The input ->
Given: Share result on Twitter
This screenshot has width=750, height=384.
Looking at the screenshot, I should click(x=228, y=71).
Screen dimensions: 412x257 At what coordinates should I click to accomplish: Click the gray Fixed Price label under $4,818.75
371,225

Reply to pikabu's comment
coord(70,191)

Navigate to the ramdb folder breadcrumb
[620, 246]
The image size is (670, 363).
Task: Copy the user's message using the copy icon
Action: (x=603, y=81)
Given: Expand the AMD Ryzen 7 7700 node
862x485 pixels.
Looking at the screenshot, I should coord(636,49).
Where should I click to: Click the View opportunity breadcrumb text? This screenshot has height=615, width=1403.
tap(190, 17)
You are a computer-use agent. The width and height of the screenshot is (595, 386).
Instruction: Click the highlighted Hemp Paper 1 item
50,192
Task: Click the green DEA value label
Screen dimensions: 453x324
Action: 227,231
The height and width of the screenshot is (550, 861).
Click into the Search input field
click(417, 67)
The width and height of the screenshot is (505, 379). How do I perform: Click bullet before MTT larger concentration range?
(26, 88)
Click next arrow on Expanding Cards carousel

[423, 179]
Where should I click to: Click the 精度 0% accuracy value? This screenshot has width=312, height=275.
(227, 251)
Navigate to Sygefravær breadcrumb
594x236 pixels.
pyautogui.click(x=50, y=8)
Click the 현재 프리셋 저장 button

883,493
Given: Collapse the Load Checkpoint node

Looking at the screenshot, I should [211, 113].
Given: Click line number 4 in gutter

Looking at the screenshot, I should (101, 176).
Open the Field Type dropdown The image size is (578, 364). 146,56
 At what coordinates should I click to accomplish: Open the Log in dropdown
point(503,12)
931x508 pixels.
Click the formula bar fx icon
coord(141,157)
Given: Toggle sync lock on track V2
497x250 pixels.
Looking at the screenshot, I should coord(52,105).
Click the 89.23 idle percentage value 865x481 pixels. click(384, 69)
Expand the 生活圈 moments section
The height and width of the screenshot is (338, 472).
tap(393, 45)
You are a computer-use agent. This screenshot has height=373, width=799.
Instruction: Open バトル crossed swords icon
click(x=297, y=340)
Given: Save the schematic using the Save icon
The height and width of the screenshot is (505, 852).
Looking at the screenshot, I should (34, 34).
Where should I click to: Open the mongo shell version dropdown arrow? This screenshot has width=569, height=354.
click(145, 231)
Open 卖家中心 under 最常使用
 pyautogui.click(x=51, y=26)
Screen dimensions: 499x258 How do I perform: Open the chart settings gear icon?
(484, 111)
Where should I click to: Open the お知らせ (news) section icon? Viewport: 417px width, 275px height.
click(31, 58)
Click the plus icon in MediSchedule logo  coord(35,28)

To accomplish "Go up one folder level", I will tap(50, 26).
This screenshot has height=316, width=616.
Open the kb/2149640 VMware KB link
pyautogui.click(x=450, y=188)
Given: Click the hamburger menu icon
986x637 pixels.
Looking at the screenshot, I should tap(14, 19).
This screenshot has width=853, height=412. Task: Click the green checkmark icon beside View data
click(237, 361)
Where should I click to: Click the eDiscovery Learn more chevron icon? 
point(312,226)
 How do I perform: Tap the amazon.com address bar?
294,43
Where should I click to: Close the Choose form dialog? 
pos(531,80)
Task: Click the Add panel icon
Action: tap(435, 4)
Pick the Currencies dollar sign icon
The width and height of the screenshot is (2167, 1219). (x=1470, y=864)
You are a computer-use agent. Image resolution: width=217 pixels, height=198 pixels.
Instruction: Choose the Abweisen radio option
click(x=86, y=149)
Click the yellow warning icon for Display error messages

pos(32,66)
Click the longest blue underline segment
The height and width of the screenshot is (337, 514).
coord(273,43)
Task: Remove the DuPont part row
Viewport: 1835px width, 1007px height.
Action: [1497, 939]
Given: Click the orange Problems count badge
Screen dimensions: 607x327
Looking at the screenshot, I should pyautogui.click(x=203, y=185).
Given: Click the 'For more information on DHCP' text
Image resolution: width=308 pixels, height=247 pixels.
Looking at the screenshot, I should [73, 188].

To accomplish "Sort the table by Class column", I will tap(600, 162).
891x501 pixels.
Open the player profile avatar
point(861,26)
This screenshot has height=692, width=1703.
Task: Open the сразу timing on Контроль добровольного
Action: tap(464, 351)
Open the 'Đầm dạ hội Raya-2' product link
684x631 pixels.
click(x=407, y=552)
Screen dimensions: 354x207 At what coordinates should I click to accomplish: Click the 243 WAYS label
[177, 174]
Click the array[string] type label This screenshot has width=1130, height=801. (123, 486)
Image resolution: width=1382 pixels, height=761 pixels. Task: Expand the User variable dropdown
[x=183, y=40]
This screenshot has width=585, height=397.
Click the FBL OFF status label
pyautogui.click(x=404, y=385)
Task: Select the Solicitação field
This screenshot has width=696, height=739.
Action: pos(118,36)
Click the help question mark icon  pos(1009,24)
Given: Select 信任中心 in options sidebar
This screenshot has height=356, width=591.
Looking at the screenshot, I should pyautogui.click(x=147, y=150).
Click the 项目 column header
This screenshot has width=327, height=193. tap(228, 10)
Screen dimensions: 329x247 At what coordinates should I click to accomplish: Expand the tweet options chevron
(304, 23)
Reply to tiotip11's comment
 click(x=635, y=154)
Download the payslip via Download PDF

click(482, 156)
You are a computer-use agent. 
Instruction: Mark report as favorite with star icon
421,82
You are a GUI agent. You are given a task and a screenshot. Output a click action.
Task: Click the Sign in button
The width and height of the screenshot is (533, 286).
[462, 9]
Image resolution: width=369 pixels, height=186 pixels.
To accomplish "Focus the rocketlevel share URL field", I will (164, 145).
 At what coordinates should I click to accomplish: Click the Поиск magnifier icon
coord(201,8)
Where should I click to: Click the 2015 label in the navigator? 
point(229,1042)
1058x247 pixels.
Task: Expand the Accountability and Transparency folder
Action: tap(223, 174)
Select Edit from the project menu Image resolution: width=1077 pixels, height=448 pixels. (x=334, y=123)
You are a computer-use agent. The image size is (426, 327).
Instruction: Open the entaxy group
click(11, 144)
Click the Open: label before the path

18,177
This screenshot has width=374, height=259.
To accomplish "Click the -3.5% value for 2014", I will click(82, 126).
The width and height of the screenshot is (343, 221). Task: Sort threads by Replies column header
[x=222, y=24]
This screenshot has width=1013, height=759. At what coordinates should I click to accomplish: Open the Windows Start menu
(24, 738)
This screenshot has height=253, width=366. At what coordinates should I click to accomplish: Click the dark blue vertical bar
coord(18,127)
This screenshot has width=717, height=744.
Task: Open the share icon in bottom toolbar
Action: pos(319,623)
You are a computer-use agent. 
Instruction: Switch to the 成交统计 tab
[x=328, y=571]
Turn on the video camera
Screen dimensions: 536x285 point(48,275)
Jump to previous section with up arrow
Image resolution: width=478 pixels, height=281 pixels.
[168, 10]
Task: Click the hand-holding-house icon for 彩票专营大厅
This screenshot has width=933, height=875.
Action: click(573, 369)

How to complete this task ->
Each line containing the word "Select" needs to be copied from the data above.

Solution for this problem ->
Task: Select the Solicitação field
Given: Select 信任中心 in options sidebar
Select Edit from the project menu Image resolution: width=1077 pixels, height=448 pixels. (x=334, y=123)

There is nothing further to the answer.